### WHAT YOU WILL DO
Every line of the records below that has the word "Print" should be copied.

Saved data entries
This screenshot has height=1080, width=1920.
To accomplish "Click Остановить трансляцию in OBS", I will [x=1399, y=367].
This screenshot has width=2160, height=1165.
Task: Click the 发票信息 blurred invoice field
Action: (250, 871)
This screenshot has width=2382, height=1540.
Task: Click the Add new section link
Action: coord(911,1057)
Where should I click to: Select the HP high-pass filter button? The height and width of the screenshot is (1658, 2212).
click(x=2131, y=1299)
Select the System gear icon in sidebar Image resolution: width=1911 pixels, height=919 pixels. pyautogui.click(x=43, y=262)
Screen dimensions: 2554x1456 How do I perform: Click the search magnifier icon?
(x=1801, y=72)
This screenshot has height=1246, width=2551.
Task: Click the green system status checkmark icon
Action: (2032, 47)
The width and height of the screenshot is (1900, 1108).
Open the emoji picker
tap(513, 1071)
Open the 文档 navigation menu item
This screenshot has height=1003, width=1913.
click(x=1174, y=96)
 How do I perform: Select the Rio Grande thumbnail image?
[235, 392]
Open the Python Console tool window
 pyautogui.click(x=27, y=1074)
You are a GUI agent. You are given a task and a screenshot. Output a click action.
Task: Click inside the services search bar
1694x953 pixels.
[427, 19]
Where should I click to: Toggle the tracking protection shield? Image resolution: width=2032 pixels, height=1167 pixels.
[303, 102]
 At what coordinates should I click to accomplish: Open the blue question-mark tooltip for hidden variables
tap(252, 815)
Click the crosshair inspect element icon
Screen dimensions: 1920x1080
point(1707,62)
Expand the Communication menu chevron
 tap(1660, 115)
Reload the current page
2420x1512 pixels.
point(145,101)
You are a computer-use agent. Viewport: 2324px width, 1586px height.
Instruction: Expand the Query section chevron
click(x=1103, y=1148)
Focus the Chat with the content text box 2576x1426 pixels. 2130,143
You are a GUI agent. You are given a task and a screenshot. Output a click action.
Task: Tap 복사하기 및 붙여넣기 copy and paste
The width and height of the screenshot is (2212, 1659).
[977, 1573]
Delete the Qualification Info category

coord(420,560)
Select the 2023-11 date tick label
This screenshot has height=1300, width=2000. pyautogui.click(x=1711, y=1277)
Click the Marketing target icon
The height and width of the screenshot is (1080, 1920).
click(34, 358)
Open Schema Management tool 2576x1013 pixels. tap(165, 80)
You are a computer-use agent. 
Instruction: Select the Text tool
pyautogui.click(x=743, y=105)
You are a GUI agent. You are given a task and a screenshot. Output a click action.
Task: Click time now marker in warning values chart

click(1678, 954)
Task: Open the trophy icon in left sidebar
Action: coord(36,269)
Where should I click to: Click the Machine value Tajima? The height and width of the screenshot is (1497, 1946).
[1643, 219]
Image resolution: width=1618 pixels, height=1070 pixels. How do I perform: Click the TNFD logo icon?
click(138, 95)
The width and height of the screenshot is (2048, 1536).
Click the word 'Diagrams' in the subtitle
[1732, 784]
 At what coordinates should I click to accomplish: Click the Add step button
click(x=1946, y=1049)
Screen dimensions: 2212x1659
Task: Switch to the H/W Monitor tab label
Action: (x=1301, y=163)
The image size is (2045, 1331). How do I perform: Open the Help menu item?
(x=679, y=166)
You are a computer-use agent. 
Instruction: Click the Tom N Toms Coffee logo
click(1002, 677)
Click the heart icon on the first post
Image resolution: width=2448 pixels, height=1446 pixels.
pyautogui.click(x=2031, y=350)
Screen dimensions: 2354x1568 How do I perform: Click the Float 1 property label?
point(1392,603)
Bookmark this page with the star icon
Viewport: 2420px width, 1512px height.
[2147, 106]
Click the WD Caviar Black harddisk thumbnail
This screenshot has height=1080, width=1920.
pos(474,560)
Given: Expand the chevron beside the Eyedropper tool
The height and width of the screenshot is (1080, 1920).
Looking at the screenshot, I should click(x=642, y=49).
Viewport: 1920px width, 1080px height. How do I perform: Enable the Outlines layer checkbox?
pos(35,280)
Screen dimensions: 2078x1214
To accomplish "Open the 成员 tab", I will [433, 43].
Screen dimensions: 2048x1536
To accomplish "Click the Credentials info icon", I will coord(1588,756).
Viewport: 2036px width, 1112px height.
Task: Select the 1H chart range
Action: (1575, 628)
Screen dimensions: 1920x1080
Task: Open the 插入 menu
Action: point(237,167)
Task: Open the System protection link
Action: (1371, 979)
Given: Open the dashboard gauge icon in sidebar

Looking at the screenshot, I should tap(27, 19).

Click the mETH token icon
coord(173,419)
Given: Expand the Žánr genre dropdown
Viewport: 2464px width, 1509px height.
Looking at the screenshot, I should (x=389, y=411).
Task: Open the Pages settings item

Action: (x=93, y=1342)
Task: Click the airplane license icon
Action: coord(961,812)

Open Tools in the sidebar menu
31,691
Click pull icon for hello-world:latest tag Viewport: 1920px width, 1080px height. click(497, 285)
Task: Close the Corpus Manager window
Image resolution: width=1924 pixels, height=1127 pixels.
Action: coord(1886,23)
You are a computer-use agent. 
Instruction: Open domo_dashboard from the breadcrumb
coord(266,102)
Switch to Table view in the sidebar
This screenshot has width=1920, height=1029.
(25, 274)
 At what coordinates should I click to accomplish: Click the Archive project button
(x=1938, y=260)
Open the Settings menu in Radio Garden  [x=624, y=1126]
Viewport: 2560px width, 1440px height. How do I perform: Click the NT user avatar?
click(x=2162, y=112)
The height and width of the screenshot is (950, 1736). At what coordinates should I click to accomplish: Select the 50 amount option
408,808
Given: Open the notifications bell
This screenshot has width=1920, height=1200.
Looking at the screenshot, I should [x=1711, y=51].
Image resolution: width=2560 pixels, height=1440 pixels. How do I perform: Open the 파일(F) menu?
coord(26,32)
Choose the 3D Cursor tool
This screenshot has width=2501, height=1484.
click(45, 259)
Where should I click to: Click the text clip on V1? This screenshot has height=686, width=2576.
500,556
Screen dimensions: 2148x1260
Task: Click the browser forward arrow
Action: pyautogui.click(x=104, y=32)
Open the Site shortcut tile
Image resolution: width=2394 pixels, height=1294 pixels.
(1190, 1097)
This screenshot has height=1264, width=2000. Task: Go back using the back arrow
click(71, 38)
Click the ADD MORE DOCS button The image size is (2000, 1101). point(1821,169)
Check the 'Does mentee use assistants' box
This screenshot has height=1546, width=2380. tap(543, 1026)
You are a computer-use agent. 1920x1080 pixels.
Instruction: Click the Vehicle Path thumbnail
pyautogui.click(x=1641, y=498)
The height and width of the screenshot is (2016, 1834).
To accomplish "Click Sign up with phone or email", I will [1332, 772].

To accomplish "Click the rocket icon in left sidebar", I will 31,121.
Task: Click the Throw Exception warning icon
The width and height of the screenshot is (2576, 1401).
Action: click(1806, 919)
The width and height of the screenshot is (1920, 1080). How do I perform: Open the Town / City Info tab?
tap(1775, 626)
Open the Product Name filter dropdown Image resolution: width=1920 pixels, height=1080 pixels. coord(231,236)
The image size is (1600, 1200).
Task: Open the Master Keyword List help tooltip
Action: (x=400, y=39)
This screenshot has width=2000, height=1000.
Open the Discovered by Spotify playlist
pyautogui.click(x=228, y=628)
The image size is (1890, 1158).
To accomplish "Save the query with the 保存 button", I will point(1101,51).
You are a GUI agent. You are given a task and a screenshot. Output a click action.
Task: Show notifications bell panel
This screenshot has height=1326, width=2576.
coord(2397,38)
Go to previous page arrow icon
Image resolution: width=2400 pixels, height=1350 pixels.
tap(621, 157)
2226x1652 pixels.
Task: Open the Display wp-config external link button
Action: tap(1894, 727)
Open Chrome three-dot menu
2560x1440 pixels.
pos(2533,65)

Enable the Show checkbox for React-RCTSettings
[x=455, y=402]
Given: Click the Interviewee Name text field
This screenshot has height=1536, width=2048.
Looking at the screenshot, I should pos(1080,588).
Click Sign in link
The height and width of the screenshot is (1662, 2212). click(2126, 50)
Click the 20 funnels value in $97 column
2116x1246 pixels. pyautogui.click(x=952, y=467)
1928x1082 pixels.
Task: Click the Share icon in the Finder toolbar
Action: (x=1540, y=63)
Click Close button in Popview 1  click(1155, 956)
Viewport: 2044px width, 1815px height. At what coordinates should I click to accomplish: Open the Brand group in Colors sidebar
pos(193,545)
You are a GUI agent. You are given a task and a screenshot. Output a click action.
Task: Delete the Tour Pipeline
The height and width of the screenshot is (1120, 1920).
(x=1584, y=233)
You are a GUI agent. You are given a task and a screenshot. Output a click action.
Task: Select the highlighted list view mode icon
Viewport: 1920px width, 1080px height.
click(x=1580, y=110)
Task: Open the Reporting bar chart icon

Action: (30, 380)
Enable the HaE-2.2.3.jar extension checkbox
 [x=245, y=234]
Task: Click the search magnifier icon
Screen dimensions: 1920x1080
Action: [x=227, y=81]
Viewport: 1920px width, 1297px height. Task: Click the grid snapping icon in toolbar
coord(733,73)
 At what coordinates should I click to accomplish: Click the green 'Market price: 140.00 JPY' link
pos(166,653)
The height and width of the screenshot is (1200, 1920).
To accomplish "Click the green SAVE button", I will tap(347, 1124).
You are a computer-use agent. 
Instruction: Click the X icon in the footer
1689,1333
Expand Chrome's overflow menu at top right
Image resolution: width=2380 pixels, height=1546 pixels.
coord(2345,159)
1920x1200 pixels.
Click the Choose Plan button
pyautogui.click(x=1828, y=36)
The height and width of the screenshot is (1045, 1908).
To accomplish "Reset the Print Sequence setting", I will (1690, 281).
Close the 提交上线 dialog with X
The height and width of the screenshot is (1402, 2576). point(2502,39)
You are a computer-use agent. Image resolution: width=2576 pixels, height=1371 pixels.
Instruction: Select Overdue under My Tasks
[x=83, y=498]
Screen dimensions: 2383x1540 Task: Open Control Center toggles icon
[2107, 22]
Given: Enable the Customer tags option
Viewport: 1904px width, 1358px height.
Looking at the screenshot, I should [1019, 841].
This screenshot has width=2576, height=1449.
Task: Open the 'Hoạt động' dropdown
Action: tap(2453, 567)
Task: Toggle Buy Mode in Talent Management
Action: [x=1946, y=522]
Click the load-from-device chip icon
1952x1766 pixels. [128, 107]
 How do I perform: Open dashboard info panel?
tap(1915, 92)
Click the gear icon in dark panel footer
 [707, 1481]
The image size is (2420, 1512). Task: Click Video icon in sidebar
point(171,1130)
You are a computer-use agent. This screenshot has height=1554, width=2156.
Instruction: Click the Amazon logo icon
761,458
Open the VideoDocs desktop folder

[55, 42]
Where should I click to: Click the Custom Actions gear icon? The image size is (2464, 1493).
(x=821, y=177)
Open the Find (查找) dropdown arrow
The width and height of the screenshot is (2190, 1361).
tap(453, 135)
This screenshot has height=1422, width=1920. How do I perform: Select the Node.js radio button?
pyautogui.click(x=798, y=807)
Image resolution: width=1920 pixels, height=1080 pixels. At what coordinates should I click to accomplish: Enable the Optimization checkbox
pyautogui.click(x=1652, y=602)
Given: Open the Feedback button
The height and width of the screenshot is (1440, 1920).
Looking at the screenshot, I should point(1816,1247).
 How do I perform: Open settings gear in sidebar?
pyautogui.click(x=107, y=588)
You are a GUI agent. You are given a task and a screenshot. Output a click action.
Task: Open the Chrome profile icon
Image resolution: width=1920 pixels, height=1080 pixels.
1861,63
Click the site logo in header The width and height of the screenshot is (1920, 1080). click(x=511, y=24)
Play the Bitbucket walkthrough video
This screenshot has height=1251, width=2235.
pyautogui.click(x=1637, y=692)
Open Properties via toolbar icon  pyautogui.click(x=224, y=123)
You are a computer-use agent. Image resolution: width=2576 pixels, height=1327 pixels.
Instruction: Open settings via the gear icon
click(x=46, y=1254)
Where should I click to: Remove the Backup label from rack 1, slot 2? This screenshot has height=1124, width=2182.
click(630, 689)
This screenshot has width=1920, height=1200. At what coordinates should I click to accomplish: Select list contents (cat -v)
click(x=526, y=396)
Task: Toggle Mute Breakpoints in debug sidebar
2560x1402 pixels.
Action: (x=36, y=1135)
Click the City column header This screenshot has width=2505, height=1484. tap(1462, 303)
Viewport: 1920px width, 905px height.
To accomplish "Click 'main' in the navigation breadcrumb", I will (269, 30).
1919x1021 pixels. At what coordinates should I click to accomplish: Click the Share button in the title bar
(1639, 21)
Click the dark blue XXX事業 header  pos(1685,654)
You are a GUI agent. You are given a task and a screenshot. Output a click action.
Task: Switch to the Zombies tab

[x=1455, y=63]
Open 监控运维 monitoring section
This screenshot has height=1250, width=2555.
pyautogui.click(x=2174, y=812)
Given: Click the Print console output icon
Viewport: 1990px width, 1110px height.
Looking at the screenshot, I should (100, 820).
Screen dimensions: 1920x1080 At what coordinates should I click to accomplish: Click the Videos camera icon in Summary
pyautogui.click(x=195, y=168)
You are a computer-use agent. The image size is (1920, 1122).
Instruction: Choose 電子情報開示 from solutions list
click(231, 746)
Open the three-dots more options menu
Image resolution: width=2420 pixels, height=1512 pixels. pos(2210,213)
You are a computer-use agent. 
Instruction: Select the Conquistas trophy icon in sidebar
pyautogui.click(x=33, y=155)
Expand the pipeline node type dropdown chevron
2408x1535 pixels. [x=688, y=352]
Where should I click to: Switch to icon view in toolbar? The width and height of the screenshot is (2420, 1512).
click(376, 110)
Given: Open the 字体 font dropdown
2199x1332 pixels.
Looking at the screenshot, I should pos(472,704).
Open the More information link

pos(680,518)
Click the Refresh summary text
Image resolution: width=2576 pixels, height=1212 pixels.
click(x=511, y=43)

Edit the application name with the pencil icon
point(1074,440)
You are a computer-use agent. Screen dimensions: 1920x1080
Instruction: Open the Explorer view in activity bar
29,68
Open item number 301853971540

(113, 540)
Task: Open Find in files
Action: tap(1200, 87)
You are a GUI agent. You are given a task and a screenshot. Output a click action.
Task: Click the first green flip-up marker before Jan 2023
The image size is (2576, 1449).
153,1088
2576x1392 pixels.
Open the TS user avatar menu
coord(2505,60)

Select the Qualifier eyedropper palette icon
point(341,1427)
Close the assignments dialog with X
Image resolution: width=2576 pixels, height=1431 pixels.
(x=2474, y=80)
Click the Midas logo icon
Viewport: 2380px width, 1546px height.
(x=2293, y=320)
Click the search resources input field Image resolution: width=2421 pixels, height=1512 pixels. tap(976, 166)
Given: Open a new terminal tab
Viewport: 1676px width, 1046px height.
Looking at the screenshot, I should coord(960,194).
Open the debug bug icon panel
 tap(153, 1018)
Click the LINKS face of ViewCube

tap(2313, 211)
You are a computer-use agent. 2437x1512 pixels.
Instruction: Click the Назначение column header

### RESPONSE
To accomplish "Reset the Print Sequence setting", I will (1690, 281).
Given: Click the Print console output icon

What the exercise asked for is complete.